I actually agree with you on that (although I don't believe my own scenario will happen, it's just a "if push comes to shove" thought experiment).
National's longer-term interests would be to let Ardern cobble a government together. But leaders think short-term, because they probably won't get another chance.
More to the point, with the current leadership of TPM, it would be a cold day in hell before they would choose National/Luxon over Labour/Ardern.
If they are in a 'kingmaker' role, there is no doubt which way they will go – only doubt about what policy concessions they'll achieve.
Of course, they could choose to sit on the cross-benches – and make Labour come to them to negotiate each piece of legislation.

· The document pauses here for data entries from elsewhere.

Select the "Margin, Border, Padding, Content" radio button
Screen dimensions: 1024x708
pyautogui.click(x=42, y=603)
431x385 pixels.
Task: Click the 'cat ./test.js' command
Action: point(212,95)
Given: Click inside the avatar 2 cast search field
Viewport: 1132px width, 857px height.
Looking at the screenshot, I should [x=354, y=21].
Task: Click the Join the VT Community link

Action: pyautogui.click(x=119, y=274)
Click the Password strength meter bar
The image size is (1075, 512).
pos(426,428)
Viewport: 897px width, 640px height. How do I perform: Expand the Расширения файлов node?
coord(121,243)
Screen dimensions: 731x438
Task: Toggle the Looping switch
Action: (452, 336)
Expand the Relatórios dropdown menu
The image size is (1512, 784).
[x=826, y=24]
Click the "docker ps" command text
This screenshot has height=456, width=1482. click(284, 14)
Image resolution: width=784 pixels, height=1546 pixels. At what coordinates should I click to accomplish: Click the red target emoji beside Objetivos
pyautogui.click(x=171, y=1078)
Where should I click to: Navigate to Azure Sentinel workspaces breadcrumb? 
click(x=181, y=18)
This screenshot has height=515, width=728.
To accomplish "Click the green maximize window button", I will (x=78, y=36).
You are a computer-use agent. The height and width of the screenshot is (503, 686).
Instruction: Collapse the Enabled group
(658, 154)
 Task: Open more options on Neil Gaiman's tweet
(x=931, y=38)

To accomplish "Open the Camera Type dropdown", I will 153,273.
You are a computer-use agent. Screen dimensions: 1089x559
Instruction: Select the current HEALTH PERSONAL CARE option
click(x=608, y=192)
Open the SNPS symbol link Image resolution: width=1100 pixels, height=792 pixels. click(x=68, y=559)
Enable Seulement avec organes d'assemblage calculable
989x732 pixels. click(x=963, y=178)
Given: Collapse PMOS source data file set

I have no idea whether Ardern (or Luxon for that matter) would find that situation workable for forming a government. (I have my doubts – but it has worked overseas – i.e. minority governments have been formed)
"(one extra electorate for Maori Party)"
Do you really think that their party vote will drop below about 33,000, ie a bit less than they got in 2020, but they will still win another electorate seat?
Cancer vaccines have been around for some time but mRNA vaccines for treatment of cancer are relatively new, of course, and the initial results look very promising.
https://www.stuff.co.nz/world/europe/300714215/a-vaccine-for-cancer-by-2030-covid-vaccine-pioneers-say-yes
The Stuff article, as per usual, does not contain links to primary original sources of information.
Below are links to a highly informative piece on the trial and primary investigator and the meeting abstract and have much better links embedded:
https://www.mskcc.org/news/can-mrna-vaccines-fight-pancreatic-cancer-msk-clinical-researchers-are-trying-find-out
https://meetings.asco.org/abstracts-presentations/209198
https://i.stuff.co.nz/business/farming/130157595/emissions-levy-plan-final-nail-in-coffin-for-farmers
So this caring be kind governments own report says it will cause a raise in mental health issues but are most likely to charge on ahead?
Also letting the government set the price means farmers are at the mercy of the the government of the day.
Behold Emperor Xi.
It is slightly depressing to see our main strong democracies UK and US and much of EU sliding hard rightwards into incoherence and broken checks and balances, while China's single party CCCP re-elects its leader without dissent for another 5 years.
Few democracies can withstand comparison to China for giving order in a chaotic and economically depressed world.
Few citizens live in greater fear of their government than the Chinese – there, fixed it for you.
Fear and prosperity and stability.
Democracies falter unless their delivery competes with the dividends of autocracy.
Then they've been faltering since the 80s, when Rogergnomics impoverished NZ so badly age at marriage jumped about 10 years.
I doubt rogernomics increased marriage age?
More like the changing morals and norms of society, and those liberated woman 😉
Not what a human development course was saying.
Average age at (first) marriage was on a straight line progression upwards from 1975 to 2007. No deviation (either way) during either the Muldoon or the Rogernomic years.
Age at marriage went from an average of about 27 in 1984 to about 28.5 in 1990 (for men – women are consistently about 3 years younger) – then continued upwards to a peak of 32.5 in 2007 – and has been virtually static ever since (well, a very slight dip in 2011)
https://www.stats.govt.nz/information-releases/marriages-civil-unions-and-divorces-year-ended-december-2020
Wayne Brown seems to be spoiling for a fight with the government even though his 3 waters opposition had been clearly stated beforehand. Given National are probably the next government, I think it's a prudent move not to spend any rate payer money. Why waste resources? BUT, what if Labour holds on to power?